The Rimini Meeting and the science

The Rimini Meeting and the science

1982 “Science the grandeur of man” was the title of the encounter featuring Pakistan’s Nobel Laureate Abdus Salam, particle physicist and supporter of science open to the transcendent dimension. Also intervening on the same subject were Giantommaso Scarascia Mugnozza, Rector of the State University of Viterbo; Paolo Mantegazza, Principal of the School of Medicine at the University of Milan; Gianpaolo Bellini, and professor of Physics at the State University of Milan.

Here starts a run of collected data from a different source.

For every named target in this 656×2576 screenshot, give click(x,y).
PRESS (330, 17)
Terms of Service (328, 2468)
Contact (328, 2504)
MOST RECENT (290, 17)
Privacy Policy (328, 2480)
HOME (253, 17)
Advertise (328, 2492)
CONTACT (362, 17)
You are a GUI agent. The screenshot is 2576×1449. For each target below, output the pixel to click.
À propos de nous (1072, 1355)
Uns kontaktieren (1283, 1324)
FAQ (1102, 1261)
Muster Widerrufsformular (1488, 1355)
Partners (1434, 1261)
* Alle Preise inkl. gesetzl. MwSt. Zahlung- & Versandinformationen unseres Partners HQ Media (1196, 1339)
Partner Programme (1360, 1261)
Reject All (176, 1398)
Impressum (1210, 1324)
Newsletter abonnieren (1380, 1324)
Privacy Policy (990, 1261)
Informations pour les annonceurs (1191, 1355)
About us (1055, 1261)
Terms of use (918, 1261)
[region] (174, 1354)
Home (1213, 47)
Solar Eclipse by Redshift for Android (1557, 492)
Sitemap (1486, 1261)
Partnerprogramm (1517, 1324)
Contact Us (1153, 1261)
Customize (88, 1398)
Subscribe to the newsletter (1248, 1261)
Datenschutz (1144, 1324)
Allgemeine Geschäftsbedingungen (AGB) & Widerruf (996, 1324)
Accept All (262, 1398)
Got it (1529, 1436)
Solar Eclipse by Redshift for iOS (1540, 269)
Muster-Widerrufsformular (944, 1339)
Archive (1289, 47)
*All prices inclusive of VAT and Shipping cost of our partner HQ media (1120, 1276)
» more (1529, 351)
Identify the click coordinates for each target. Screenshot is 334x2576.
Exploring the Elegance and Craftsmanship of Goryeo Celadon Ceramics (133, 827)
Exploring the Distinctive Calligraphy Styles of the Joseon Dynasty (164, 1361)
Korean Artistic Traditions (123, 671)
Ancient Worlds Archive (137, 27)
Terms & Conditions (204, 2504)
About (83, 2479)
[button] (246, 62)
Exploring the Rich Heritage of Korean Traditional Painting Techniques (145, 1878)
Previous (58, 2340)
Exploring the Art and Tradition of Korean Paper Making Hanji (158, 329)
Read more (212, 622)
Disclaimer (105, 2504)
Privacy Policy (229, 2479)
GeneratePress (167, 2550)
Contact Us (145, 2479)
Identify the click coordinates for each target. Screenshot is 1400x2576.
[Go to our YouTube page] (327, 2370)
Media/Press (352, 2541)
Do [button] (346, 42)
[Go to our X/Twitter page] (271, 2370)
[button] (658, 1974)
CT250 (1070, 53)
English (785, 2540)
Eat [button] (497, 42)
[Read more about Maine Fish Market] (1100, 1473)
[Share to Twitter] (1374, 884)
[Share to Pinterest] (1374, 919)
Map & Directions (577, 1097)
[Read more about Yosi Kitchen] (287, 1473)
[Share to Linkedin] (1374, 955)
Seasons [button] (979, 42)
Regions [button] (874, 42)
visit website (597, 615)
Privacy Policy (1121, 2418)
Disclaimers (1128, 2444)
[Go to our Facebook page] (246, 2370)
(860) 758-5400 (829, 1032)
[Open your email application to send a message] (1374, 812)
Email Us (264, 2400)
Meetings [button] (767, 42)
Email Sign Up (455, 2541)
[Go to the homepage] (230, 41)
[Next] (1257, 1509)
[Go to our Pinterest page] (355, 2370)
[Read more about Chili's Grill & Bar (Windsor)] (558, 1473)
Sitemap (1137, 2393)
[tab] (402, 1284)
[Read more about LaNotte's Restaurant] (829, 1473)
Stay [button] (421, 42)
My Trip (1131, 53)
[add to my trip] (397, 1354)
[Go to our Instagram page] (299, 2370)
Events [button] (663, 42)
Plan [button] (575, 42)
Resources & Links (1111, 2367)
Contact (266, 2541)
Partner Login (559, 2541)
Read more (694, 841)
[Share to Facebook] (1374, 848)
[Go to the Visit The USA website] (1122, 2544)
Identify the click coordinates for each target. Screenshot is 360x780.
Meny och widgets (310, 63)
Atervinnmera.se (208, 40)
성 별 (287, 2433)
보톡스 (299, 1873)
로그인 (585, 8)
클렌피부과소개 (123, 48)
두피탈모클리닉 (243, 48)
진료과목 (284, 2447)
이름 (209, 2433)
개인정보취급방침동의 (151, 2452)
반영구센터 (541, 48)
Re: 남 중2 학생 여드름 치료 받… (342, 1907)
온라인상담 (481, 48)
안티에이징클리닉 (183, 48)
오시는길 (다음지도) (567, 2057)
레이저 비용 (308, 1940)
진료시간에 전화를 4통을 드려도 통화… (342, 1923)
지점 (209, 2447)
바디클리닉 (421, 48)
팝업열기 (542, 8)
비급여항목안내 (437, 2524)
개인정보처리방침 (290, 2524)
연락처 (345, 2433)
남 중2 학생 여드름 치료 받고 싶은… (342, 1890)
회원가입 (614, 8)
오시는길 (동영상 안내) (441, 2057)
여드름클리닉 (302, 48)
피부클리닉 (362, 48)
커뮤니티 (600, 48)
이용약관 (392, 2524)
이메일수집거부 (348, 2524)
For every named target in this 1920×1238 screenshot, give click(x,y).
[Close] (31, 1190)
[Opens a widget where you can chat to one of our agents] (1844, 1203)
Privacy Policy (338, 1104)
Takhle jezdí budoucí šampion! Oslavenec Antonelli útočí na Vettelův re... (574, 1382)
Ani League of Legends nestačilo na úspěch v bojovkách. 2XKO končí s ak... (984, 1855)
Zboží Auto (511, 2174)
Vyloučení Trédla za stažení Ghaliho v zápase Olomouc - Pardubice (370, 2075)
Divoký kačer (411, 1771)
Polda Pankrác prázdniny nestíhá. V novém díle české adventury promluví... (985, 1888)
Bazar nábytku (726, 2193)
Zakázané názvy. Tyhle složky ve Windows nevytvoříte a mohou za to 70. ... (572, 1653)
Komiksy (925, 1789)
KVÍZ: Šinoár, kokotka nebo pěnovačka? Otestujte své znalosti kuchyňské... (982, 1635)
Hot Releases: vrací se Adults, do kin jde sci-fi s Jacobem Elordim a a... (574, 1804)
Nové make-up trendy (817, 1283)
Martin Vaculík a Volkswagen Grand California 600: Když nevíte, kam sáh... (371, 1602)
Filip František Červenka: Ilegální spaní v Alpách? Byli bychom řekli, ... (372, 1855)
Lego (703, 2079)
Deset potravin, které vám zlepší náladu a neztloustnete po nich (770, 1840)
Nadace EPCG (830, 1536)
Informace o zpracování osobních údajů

1983 This edition had three events with a scientific character. On a hot topic like the “Origins of Man”, the speakers were Ives Coppens, Anthropologist and Director of the Museum of Man in Paris, and Francisco Ayala, professor of Genetics at the University of California.
On a subject of immense scope like “Science Facing the Future of Man”, the speakers included Ugo Amaldi, Nuclear Physicist and researcher at the CERN in Geneva.
“Thinking, Working, Living with Robots” was the title of the address with which the Rector of the Milan Polytechnic, Luigi Dadda, one of the fathers of Italian IT, explored the contents of the exhibition devoted to Robots.

1985 A “Voyage into Matter: The Discovery of the Infinitely Small”: this is the journey proposed by four Milanese scientists in presenting the exhibition with the same name; they are Riccardo Destro, professor of Physical Chemistry, Alberto Frigerio, professor of Theoretical Physics, Mario Guzzi, professor of Physics, all three from the University of Milan, and Sergio Musazzi, researcher at the CISE.

1986 This is the year of the Nobel Laureate John Eccles, neurophysiologist, who intervenes, together with the famous physicist Antonino Zichichi, on the subject “Communication Between Sciences.” But his contribution goes well beyond the purely sociological level and inevitably guides science towards mankind’s most profound questions.

1987 In a period of great economic euphoria, a highly qualified international panel discusses technological development. “What Mankind for what Progress?” is the question the speakers sought to answer: Zhou Guang Zhao, president of the Academy of the Sciences of the Chinese People’s Republic, Evgeny P. Velikov, vice-president of the Academy of the Sciences of the Soviet Union, Luigi Rossi Bernardi, president of the Italian National Research Council.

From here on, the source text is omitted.